Love Padlock
"WAH!!! GILA GILA GILA! Astaga, Namjooooon." Aku mendengar jeritan Sita yang asyik menonton fancam hasil konser baru saja.
Buset. Aku saja sudah mau teler, sedangkan ia masih punya energi untuk berteriak. JAM SATU MALAM PULA.
"YOU CALL ME! BAEPSAEEE! WOI ANJIR HIP THRUST-nya. Sengaja lo ya Namjoooon bikin jantung bini lo jumpalitan!!!"
Aku memutar badan, memandang Sita di ranjangnya yang duduk bersila di atas selimutnya yang sudah acak-acakan. Siapa yang sangka, seorang dosen Ilmu Filsafat bisa bertingkah seperti ini. Aku mendecak dalam hati. Jadi penasaran bagaimana kalau ia kepergok sedang fangirling di depan tunangannya. Mendengar ceritanya saja, aku sudah bisa menebak tanggapan tunangannya tak akan bagus.
"Kak, tidur. Katanya besok mau jalan-jalan?"
Sita menatapku. Masih dengan mata berbinar. "Gue nggak bisa move on." Ia terisak-isak. "Besok nonton lagi yuk. Sekalian lusanya, hari terakhir."
"Duit dari ngepet, ya?" Aku menggeleng-geleng.
"Emang lo nggak mau nonton lagi? Cepet amat move on-nya."
"Bukan masalah cepet enggaknya, Kak. Aku nggak ada duit buat beli tiket." Bola mataku berputar.
"Idih... minta pacar lo lah. Katanya crazy rich Surabayan?"
"Yeu, julukan dia doang."
"Dia nggak bakal dapat julukan begitu kalau nggak beneran crazy rich Surabayan, Filo."
Aku mendecak lidah. "Aku nggak suka minta duit ke pacar. Nanti repot kalau putus, bakal susah balikinnya. Kalau nggak dibalikin gengsi."
Mata Sita mengerjap-ngerjap. "Lo nggak ada niat serius sama cowok lo?"
Praktis saja, aku terdiam. Ah, tentu saja. Pernyataanku baru saja terlalu ambigu. "Aku cuma jaga-jaga."
"Aih...." Sita mendecak lidah. "By the way, cowok yang kemarin siapa, sih?" perempuan itu spontan bertepuk tangan satu kali dan terkekeh. "Kalau nggak mau cerita, nggak usah cerita. Tidur aja sana. Biarin aku fangirlingan." Tangannya mengibas di udara.

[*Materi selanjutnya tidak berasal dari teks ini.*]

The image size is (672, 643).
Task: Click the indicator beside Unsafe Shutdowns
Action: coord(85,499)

Aku mendesah panjang. Alih-alih menutup mata, aku malah menatap lurus. Namun, pikiranku melanglang buana.
"He was my puppy love."
Mendengar suara sengauku, Sita menghentikan kegiatan fangirlingnya. Ia menyetop video yang sedang diputar dan memandangku. Bersiap-siap mendengar ceritaku.

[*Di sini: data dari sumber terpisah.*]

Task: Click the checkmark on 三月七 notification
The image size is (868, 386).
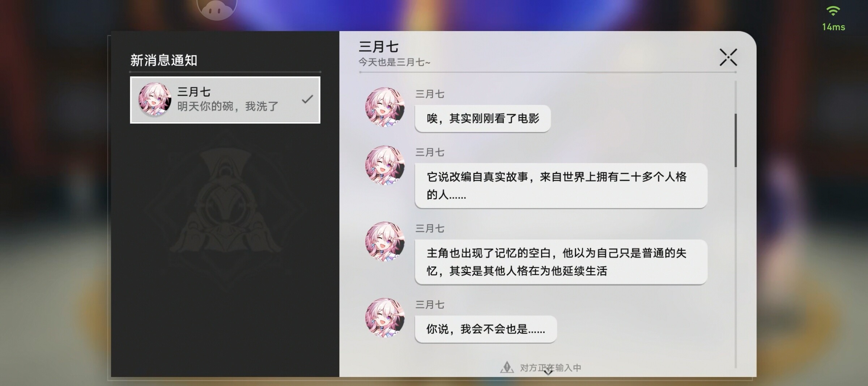Action: pyautogui.click(x=307, y=99)
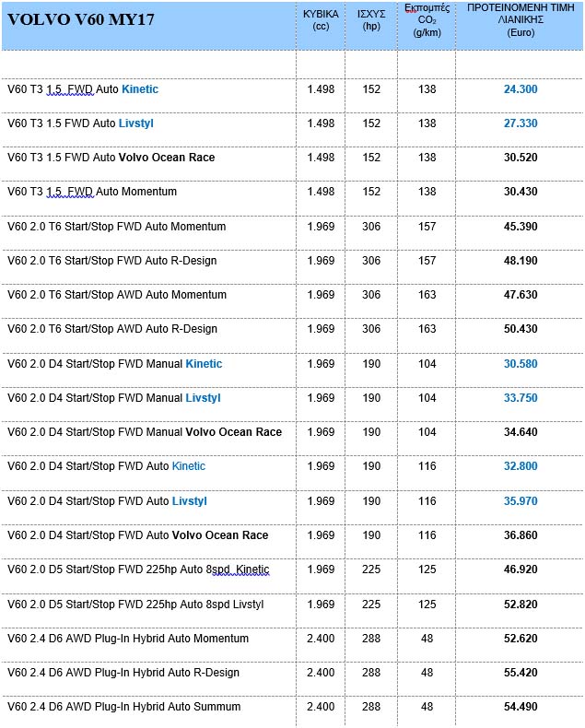Click the blue 24.300 price
The height and width of the screenshot is (728, 585).
(521, 89)

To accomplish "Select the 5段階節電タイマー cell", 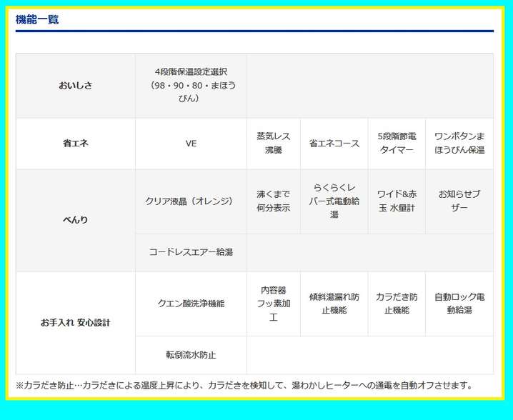I will coord(397,144).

"And my first love," lanjutku. Bibirku mencebik. "Kita temenan sejak kecil karena sama-sama ikutan klub karate. Ya... kayak anak-anak kecil pada umumnya. Saling ejek, tapi masih saling membutuhkan satu sama lain. Saat dia keinget mamanya, aku selalu ada buat tenangin dia. Saat orang tuaku meninggal, dia juga berusaha ada buat tenangin aku. Aku pikir, apa yang aku rasakan ke dia cuma cinta-cintaan anak kecil yang bakal hilang seiring berjalannya waktu. Kita nggak pernah lagi ketemu. Aku nggak pernah cari tahu kabarnya. Sampai akhirnya, kita dipertemukan lagi di Jakarta." Kuhela napas panjang. Keadaan kamar begitu hening. Sita benar-benar mendengarkanku dengan baik. "Dan, dia bertingkah sama persis seperti dulu. Bedanya sekarang makin goblok aja."
Sita terkekeh. "Hm... jadi, kamu masih suka sama dia?"
"Nggak tahu. Di saat aku bener-bener serius sama dia, dianya malah pergi gitu aja."
"AH!" Tiba-tiba, Sita menepuk meja nakas keras. "Tuh kan! Dia juga begitu sama Nayanika! Gue baru keinget sama cerita si Naya."
"Jadi, aku kudu gimana, Kak?"
Sita mengusap dagu, berpikir sangat keras hingga dahinya berkerut. "Nih, ya. Gue kasih tahu. Gue pernah baca artikel nih. Ada lima tanda kalau lo masih sayang sama mantan lo. Pertama, lo masih mikirin dia, biarpun udah putus lama."
Putus apaan. Gue aja masih ambigu status gue apaan. Aku mengerucutkan bibir ke samping.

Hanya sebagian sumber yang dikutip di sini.